Folding of SNase R begins early during synthesis: the conformational feature of two short N-terminal fragments of staphylococcal nuclease R.

ABSTRACT

To further understand the folding of nascent peptide during the early course of peptide synthesis, two short N-terminal fragments of staphylococcal nuclease R (SNase R), SNR52 and SNR79, were made by deleting 97 and 70 amino acid residues from the C-terminus. The conformations of SNR52 and SNR79 were studied by FTIR and far-ultraviolet CD. The results demonstrate that even the short N-terminal fragments of SNase R still have a certain amount of residual ordered secondary structure in the physiological condition. The ordered secondary structures were mainly assigned as beta-strands and turns, which corresponds well to the structures of the N-terminal part in the native protein. The conformational changes during unfolding and refolding in different concentrations of guanidine hydrochloride (GuHCl), monitored by far-ultraviolet CD and intrinsic fluorescence, show that the interaction between amino acid residues, which governs the formation of their conformation are not random. Considered together with earlier studies (Jing et al., Biochim Biophys Acta 1995;1250189-196; Zhou et al., J Biochem 1996120 881-888), the results suggest that the folding of nascent peptide chains begins early in the synthesis process and that the amount of ordered structure increases with increasing peptide chain length until the conformation of the biologically active protein is generated.

SUPPLIED ENTRIES:
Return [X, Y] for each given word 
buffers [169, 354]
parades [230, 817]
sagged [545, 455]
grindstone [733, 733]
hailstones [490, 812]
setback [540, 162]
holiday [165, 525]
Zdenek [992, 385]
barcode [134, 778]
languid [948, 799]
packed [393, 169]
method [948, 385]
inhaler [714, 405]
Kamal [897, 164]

YOUR GOAL:
Answer these questions about the abstract on SNase R folding:
1. Which two methods were used to study the conformations of SNR52 and SNR79?
2. Which ordered secondary structures were mainly found in the fragments?
3. Which compound was used at different concentrations to follow unfolding and refolding?
The records have nothing to do with the abstract.

COMPLETED TASK:
1. FTIR and far-ultraviolet CD.
2. Beta-strands and turns.
3. Guanidine hydrochloride (GuHCl).